Figure 6b shows that by targeting the facilities with the highest overall uncertainty for future data collection, global uncertainty could be reduced by 80% by assigning specific processes to just 20% of facilities, for example, total uncertainty from yearly ethylene production emissions could be reduced from 217 Mt to 44 Mt by making the specific process data available from 217 facilities. Other important opportunities lie in improving feedstock and indirect energy use uncertainty values which, leaving all other uncertainties constant, offer global uncertainty reductions of 36% and 34% respectively, with improved data from just 20% of facilities. Although this is promising, we must note that over 37,000 production facilities exist globally so covering 20% of plants is no trivial endeavor. Combining data gathering of process specificity and feedstock EFs would be the most efficient way to reduce overall uncertainty, as seen in Fig. 6c. However, specific process information can be sensitive data and may be challenging to obtain in some cases. Figure 6d shows the improvement to uncertainties that could be made independent of process specification, with a maximum uncertainty reduction of 61% if precise information is obtained for the feedstock and indirect energy use inputs to 25% of plants.

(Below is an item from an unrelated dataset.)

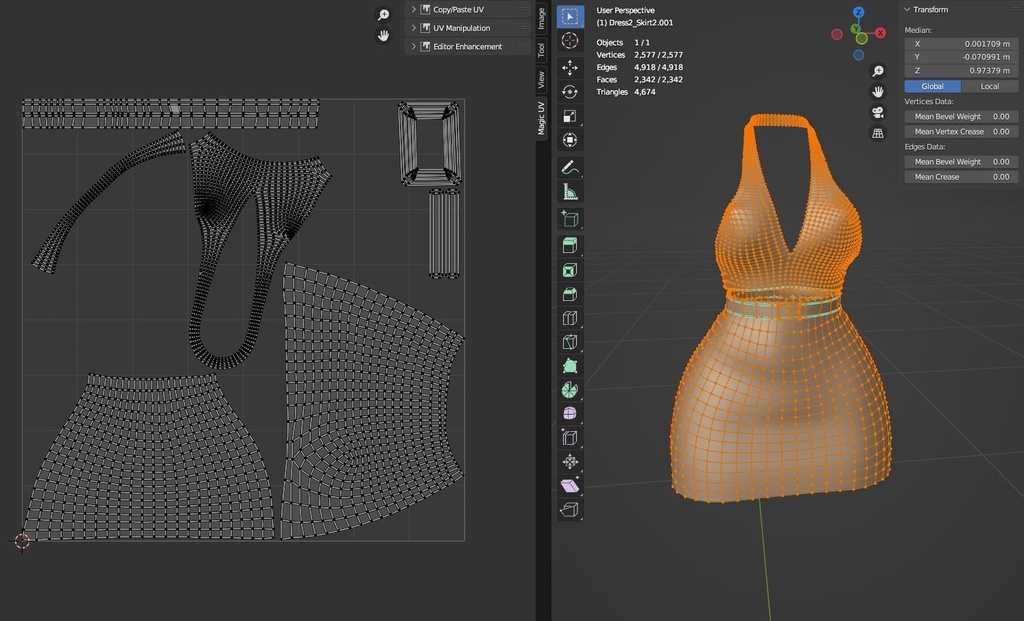This screenshot has height=621, width=1024.
Task: Select the Move tool
Action: [x=568, y=66]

Emissions uncertainty at individual plants is not only an issue for process LCAs but also accumulates to create considerable uncertainty at a global scale. This section shows that there is potential to significantly reduce emissions uncertainty across the petrochemical industry through data collection and improved transparency, which would allow for process specification.

Discussion

EFs, essential in LCA and mandated by the United Nations Framework Convention on Climate Change framework43, form the foundational basis for credible emissions reporting. Assigning accurate EFs to petrochemical production processes is challenging owing to the complexity of the industry, with numerous production processes for each type of product. The average uncertainty in process-level emissions estimates is 34% of total emissions, which aggregates to 0.6 GtCO2e of the 1.9 ± 0.6 GtCO2e annual global emissions from petrochemical production. LCA studies of common petrochemical products, including plastic bags, bottles and films, could be regularly inaccurate by up to 40% due to primary chemical production uncertainties and over 100% inaccurate if supply chains include uncommon production methods. Average uncertainties across downstream petrochemical EFs range from 15% to 40%. Therefore, while initial estimates facilitated by generic LCA database factors can be useful as policy guidance, they fall short in detailed comparative studies and decarbonization scenario analyses.

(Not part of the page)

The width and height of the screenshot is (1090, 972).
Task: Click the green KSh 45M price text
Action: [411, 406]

This study critically examines the origins of uncertainties, urging a move toward precision at the facility level in emissions assessments. The foremost source of uncertainty emerging in this study is the detail of specific production methods employed at individual facilities, which are largely unavailable in the public domain. This highlights the challenges posed by industrial confidentiality, which is a hurdle to comprehensive emissions estimation. While the choice of allocation method is the least impactful of the six uncertainty sources evaluated, inconsistent practices can hinder cross-study emissions comparisons. Proposing a standardized LCA allocation method for petrochemical emissions similar to encouraged practices in other industries, such as construction44, can foster uniformity and transparency in emissions accounting.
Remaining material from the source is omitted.